This is a pretty basic question.

So...backprop is an efficient algorithm for computing the gradients used by the optimizer to improve model parameters, no matter if SDG or something else. I get that.

The actual difference between classic gradient descent and stochastic gradient descent is the batchsize used for computing the gradients, thats why SGD is more efficient. I get that as well.

But if I now use backprop....where is then the difference between them? We move in the direction of the negative gradient, that holds for both of them. So again where is the difference?

Edit: To prevent misunderstanding. The difference between SGD and GD after use of backprop is meant, not the difference between backprop and SGD/GD.

Thanks for the contributions. The differentiation between backprop plus optimization and the learning process as a whole, which itself is also often called backprop, was the reason for my question. It implied for me, that if the backprop computes the gradients and the optimizer only modifies the parameters afterwards, that there had to be a difference in the way they do it except for the different gradients.

  • $\begingroup$ backpropagation is how one determines the gradient at a location in a neural network. One forward propagates the input to get the estimated output, then from the target computes the error, then reverse propagates the error through the network to determine what the relationship is between the error and weights. Then using momentum, and learning rates, and even random sampling, one can use sequential measurements of the error values along with these transformation strategies to reduce the ensemble error summary statistic. $\endgroup$ Jan 12, 2021 at 19:48

2 Answers 2


The core concept is that the gradient is a statistic, a piece of information estimated from a limited sample.

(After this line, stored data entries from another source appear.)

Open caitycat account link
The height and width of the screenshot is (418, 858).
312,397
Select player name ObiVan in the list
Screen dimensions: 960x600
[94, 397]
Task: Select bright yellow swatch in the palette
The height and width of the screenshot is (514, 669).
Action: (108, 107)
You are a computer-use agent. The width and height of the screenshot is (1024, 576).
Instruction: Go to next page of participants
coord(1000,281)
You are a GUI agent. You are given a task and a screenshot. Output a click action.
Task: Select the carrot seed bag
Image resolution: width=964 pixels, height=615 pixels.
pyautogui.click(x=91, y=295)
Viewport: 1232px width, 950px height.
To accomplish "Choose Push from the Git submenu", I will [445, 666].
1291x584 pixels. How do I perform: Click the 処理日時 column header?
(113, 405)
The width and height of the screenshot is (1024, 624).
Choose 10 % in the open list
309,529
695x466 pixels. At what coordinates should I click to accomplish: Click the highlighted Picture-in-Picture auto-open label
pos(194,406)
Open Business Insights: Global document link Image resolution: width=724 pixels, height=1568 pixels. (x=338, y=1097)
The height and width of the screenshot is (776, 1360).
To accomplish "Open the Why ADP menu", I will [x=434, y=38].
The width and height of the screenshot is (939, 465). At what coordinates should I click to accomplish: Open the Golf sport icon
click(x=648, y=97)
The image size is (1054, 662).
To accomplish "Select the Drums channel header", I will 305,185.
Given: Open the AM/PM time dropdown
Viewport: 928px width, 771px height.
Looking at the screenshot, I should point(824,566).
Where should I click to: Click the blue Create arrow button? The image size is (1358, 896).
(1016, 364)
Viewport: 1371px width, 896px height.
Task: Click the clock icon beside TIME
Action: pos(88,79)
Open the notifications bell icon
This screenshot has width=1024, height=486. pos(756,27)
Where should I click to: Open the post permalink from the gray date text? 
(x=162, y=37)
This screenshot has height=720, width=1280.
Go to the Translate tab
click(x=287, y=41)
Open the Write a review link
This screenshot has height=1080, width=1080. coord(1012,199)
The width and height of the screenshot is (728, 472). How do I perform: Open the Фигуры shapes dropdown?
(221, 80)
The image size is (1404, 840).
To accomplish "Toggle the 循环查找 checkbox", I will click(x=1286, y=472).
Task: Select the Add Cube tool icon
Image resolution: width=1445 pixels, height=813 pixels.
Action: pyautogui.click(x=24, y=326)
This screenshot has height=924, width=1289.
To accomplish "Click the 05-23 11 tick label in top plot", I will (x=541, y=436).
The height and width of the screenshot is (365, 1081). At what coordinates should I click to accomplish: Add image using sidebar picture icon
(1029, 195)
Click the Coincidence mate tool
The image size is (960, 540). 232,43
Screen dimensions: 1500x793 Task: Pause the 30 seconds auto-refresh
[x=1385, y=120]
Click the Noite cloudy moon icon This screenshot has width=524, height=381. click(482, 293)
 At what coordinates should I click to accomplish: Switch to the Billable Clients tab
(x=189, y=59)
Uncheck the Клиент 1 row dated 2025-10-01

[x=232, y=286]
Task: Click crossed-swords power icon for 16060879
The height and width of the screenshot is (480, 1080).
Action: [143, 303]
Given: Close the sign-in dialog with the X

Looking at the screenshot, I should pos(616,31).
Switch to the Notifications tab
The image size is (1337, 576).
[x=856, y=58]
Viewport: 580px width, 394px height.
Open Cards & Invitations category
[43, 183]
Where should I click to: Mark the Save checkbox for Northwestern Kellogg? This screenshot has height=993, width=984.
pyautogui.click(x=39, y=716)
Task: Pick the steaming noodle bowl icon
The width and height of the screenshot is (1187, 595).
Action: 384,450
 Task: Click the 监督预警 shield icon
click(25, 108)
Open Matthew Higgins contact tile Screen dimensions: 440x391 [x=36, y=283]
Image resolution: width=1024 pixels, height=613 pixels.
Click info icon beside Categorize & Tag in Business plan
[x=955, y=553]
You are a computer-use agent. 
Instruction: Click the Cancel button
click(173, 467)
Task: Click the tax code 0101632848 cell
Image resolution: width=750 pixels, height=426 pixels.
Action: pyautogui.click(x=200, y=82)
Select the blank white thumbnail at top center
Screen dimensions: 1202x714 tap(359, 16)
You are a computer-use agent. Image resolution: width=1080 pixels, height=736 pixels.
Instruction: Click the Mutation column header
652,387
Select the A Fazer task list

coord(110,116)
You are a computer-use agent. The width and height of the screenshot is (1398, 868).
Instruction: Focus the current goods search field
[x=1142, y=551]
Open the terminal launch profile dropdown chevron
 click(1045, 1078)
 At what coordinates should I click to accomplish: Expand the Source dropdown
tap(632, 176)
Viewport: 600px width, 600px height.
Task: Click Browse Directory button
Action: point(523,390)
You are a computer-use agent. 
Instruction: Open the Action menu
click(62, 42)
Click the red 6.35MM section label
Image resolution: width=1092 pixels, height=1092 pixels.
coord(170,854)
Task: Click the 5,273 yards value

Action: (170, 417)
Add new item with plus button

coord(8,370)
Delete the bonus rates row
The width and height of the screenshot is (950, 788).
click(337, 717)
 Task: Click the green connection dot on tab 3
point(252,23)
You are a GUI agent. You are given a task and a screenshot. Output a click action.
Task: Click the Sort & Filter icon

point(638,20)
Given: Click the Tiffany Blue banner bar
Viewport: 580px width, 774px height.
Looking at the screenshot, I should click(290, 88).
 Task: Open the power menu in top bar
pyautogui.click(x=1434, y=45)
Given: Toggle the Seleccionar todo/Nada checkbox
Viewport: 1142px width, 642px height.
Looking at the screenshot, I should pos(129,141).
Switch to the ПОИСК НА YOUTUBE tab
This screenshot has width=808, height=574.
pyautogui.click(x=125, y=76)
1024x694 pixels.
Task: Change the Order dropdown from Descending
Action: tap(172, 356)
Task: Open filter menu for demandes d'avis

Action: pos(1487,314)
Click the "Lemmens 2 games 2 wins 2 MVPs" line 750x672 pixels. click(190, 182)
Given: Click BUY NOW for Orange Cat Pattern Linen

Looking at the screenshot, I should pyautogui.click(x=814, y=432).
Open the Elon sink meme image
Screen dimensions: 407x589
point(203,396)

The difference between GD and SGD is that if you repeated SGD twice for the same initial parameter values but use different batches, you're likely to get a different estimate of the gradient. This is because the SGD gradient is computed with respect to the loss function computed using the random selection of observations used in the mini-batch. Using a different mini-batch implies different feature values, different target values, different loss estimates, and therefore different gradient estimates. (While a person could contrive a scenario where a specific model with two well-chosen mini-batches would have the same gradient but different features and target values could have the same estimated gradient, but this is a special case and not germane to the motivation of SGD.)

But if the gradient is computed using the same data (such as always using all of the samples), then clearly there's no stochastic component, because the data are the same in both instances. Computing the gradient twice for the same parameter values for the same data values will yield the same result.


We move in the direction of the negative gradient, but the gradient is different, because in (full-batch) GD and in (batch) SGD the data are different!

And that's the point: SGD adds randomness so that it can more easily escape local minima.